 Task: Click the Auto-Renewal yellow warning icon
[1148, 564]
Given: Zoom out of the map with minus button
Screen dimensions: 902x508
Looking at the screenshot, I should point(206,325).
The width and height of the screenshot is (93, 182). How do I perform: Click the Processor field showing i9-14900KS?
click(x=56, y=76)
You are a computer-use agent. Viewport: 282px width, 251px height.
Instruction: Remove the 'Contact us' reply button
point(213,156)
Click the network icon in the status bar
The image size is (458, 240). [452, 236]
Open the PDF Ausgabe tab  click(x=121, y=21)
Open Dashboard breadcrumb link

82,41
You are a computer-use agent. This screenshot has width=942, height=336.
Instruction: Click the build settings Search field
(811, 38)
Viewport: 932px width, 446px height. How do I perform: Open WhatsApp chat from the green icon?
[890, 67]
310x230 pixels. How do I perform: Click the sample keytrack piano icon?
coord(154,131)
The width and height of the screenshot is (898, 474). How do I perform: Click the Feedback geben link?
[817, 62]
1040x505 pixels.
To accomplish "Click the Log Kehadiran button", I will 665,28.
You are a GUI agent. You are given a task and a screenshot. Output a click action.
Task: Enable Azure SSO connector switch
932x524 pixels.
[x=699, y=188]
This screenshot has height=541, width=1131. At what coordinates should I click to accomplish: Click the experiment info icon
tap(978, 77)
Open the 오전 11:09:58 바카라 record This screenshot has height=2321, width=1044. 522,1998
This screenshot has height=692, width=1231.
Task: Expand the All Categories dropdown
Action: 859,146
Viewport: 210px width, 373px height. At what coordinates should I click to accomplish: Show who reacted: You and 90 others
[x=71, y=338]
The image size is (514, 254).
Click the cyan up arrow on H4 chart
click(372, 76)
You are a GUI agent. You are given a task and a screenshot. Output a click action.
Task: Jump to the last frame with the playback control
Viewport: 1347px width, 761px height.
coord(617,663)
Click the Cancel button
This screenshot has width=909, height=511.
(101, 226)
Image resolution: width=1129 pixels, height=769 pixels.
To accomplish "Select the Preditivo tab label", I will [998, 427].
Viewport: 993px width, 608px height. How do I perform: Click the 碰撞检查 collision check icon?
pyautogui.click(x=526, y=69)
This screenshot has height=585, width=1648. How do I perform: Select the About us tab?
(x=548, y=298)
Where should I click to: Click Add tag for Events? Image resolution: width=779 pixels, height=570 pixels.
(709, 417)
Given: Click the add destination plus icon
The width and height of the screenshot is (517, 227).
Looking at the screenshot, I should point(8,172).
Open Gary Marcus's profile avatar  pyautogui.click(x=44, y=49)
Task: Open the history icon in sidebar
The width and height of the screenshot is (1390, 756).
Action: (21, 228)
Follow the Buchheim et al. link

───

→ **Problem description**: Gather every line of the data above that contains the word "pixels", and copy each line in full. Letter case counts.

→ **The answer**:
310x230 pixels. How do I perform: Click the sample keytrack piano icon?
1040x505 pixels.
932x524 pixels.
Image resolution: width=1129 pixels, height=769 pixels.
Where should I click to: Click Add tag for Events? Image resolution: width=779 pixels, height=570 pixels.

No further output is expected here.